Start of Data for this task

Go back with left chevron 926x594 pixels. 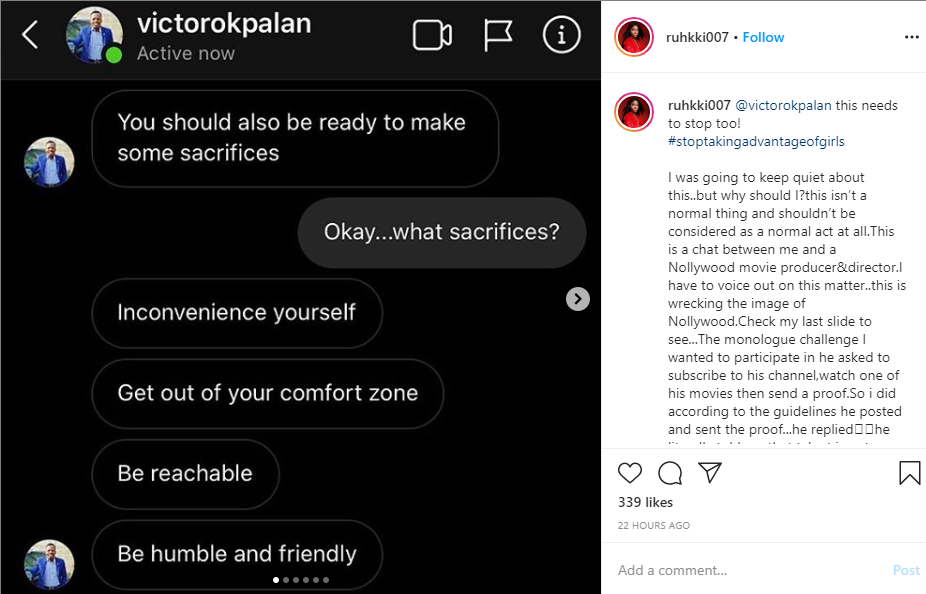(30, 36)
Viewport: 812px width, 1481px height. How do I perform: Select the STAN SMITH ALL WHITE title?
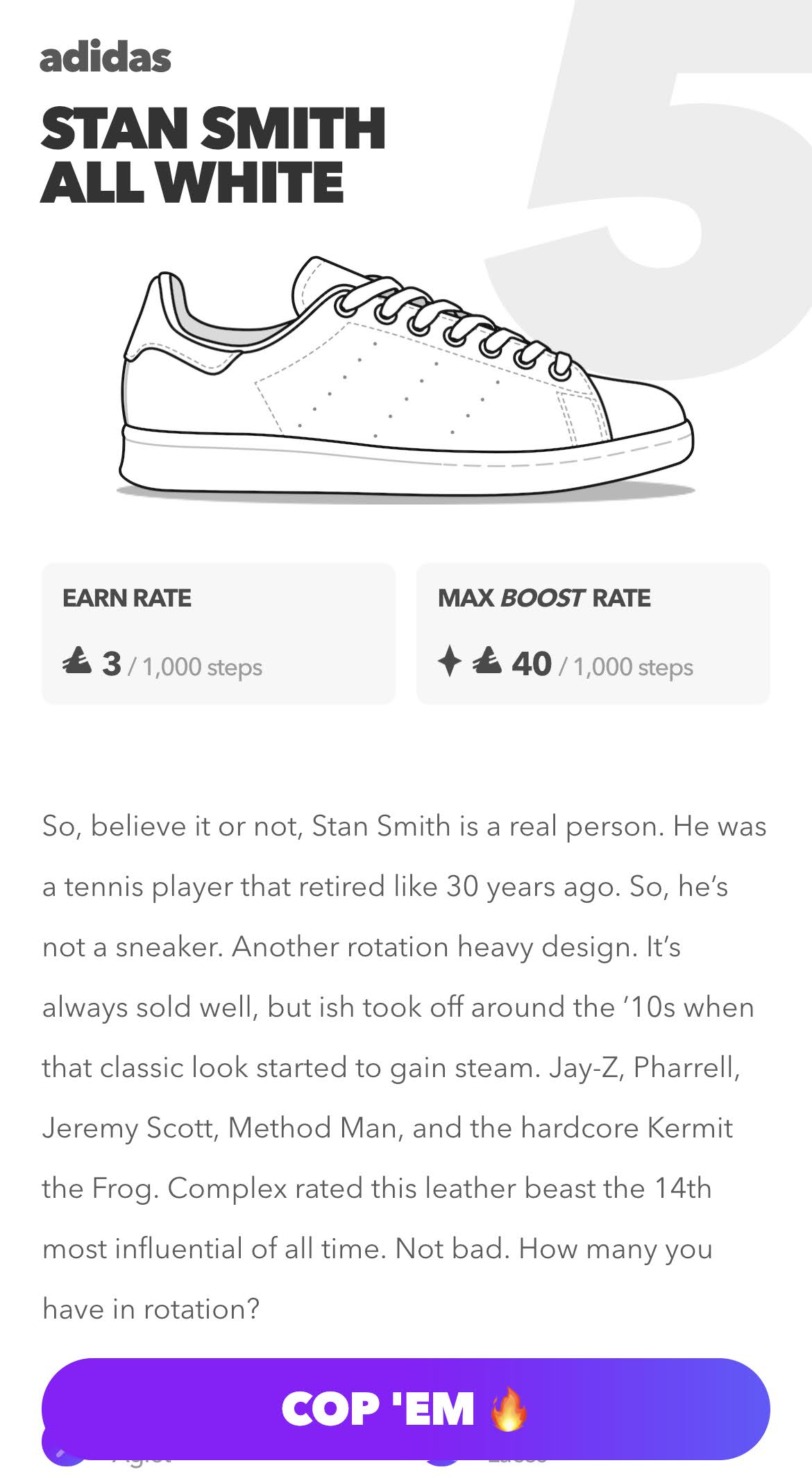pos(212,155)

End of Data for this task
Start of Data for this task

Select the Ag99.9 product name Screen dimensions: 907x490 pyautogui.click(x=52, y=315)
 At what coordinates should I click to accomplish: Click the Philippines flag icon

End of Data for this task

Work required: Copy the data from the line containing "Select the Ag99.9" down to the line containing "At what coordinates", renaming "product name" to "item label" and leaving everything else unchanged.

Task solution:
Select the Ag99.9 item label Screen dimensions: 907x490 pyautogui.click(x=52, y=315)
 At what coordinates should I click to accomplish: Click the Philippines flag icon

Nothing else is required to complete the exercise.